That’s another question not easily answered. The uniforms and equipment were provided by a $300,000 grant from an Italian sporting goods company, contingent on St. Vincent qualifying for the Gold Cup. Travel and lodging expenses were provided by CONCACAF, contingent on St. Vincent qualifying for the Gold Cup.

St. Vincent qualified by finishing second to Trinidad and Tobago in last summer’s Shell Caribbean Cup--a feat largely attributable to the luck of the draw. Jamaica and Trinidad are traditionally the strongest soccer-playing nations in the Caribbean, but both were placed in the same group with Cuba while St. Vincent drew French Guyana, Antigua and the Cayman Islands. Cuba then upset Jamaica to reach the semifinals, where St. Vincent then upset Cuba, 3-2, after trailing, 1-0, at halftime.

The victory over Cuba earned St. Vincent its first trip to the Gold Cup, prompting what Taylor describes as “an instant carnival back home. People were laying on the side of the street drunk. Horns were blowing in the street. Entire communities knew when a goal was scored because so many people were listening on radio. We’d score a goal and the whole community erupted.

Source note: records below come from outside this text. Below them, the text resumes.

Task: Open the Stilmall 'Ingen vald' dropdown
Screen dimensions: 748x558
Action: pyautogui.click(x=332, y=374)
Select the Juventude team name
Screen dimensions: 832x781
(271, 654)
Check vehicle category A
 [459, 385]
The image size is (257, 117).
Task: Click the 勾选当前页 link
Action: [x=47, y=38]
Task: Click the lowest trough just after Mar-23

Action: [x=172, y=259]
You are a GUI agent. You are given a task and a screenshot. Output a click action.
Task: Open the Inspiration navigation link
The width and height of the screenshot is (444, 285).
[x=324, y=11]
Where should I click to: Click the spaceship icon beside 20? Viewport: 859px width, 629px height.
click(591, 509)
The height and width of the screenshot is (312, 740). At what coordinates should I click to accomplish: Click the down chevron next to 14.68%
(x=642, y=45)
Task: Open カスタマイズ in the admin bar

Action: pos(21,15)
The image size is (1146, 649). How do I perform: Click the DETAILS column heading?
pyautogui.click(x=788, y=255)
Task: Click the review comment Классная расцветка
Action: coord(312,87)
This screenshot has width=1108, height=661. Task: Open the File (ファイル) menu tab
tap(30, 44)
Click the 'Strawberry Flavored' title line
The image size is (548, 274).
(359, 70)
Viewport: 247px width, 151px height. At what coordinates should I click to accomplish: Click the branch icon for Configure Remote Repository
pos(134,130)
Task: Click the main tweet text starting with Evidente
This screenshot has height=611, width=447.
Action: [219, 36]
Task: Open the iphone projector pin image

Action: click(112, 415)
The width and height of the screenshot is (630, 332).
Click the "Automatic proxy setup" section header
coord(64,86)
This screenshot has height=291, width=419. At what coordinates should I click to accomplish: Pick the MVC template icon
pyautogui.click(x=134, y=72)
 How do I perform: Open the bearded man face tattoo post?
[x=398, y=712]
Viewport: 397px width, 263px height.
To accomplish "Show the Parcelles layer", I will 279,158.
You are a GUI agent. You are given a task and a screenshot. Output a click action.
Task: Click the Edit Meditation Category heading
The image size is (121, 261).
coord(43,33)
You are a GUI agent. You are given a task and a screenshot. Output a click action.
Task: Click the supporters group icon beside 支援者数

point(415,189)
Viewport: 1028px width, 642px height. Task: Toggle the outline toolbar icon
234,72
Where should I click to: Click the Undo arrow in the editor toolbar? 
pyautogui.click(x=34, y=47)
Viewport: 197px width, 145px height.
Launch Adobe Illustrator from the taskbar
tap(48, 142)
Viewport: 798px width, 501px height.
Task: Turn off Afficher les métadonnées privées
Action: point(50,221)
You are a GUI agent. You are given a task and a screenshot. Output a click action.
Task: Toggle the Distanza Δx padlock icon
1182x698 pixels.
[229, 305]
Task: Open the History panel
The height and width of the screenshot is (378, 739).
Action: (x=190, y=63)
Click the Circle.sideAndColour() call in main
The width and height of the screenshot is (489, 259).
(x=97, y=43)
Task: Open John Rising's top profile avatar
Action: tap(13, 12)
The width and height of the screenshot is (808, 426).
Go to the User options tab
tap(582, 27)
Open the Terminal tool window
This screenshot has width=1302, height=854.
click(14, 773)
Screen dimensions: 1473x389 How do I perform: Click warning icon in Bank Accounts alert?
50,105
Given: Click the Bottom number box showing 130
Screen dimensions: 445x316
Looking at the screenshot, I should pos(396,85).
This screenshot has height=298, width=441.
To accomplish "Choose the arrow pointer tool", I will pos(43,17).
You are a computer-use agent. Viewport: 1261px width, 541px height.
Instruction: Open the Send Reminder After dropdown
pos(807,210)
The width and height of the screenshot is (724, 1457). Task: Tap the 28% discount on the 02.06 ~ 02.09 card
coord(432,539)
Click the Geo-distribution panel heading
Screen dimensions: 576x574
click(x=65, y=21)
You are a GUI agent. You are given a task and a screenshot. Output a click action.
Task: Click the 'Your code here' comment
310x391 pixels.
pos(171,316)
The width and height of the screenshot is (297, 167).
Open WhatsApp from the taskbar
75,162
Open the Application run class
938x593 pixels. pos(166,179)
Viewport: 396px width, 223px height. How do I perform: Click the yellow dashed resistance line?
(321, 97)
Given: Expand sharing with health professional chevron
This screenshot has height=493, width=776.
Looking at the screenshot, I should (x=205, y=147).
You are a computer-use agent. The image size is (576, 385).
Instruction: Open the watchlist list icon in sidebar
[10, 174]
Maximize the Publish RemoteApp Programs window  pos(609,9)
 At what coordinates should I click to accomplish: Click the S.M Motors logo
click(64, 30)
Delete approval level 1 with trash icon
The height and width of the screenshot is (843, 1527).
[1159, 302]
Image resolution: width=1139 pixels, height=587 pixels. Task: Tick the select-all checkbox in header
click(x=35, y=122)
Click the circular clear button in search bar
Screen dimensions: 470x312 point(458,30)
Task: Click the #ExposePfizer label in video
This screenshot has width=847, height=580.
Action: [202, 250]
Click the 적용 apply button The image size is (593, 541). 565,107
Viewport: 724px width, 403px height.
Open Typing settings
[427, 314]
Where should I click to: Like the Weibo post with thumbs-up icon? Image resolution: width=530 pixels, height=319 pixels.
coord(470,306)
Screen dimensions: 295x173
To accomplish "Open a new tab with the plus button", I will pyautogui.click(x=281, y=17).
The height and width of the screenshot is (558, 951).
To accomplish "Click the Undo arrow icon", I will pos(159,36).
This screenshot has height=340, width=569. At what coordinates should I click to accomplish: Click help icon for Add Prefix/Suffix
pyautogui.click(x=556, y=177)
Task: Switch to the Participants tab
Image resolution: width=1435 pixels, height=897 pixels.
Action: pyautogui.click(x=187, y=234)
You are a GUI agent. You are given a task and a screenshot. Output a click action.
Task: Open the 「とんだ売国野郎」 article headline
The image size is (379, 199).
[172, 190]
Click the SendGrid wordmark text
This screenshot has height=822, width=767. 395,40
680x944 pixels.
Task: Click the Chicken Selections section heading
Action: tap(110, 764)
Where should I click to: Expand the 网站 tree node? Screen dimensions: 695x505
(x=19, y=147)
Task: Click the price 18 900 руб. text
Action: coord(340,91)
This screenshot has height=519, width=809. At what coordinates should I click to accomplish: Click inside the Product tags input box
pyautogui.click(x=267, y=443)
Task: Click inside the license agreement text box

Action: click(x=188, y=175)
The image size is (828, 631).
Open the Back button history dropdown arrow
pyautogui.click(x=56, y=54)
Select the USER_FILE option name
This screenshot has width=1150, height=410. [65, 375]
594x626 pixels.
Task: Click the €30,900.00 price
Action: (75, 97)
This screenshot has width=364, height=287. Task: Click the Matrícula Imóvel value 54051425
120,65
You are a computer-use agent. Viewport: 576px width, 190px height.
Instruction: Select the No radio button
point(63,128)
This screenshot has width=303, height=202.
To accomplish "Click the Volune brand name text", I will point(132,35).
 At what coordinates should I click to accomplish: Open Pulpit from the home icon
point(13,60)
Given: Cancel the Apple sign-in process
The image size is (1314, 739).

“It touched all 107,000 inhabitants on the islands.”

That moment remains the high point in the brief history of international soccer for St. Vincent, which did not have a national soccer federation until 1988. The low point? An 11-0 loss to Mexico in Mexico City during qualifying for the 1994 World Cup.

“Awful,” is how Jack remembers the experience. “We couldn’t cope with the high altitude or the Mexican players. They were running, shooting, scoring--and we were, like, watching. We couldn’t do anything about it.”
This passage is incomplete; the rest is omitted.